Problem statement: Work out how many lines of the material contain the string "Switch"; the answer is that number only.

Supplied records:
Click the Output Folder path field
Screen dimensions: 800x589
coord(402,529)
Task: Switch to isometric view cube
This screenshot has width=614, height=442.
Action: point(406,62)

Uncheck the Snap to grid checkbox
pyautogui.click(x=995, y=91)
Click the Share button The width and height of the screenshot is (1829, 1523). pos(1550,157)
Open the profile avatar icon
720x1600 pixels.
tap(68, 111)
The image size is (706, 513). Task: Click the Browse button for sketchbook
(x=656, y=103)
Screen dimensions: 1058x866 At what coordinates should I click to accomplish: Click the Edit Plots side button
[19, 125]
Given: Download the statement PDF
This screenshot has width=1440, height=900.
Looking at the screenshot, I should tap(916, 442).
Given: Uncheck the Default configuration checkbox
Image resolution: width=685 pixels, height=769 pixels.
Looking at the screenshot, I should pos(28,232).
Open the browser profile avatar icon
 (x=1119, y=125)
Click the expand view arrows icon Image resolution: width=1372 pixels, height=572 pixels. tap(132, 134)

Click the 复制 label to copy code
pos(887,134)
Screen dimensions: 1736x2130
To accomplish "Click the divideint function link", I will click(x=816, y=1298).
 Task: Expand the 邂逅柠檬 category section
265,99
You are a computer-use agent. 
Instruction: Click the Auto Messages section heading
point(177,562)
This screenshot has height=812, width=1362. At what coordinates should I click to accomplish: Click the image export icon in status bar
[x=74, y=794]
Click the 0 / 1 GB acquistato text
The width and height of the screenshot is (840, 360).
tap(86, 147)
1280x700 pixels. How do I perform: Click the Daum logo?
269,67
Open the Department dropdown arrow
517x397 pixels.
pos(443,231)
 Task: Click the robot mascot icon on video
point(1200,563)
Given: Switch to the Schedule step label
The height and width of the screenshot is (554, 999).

Solution to this exercise: 2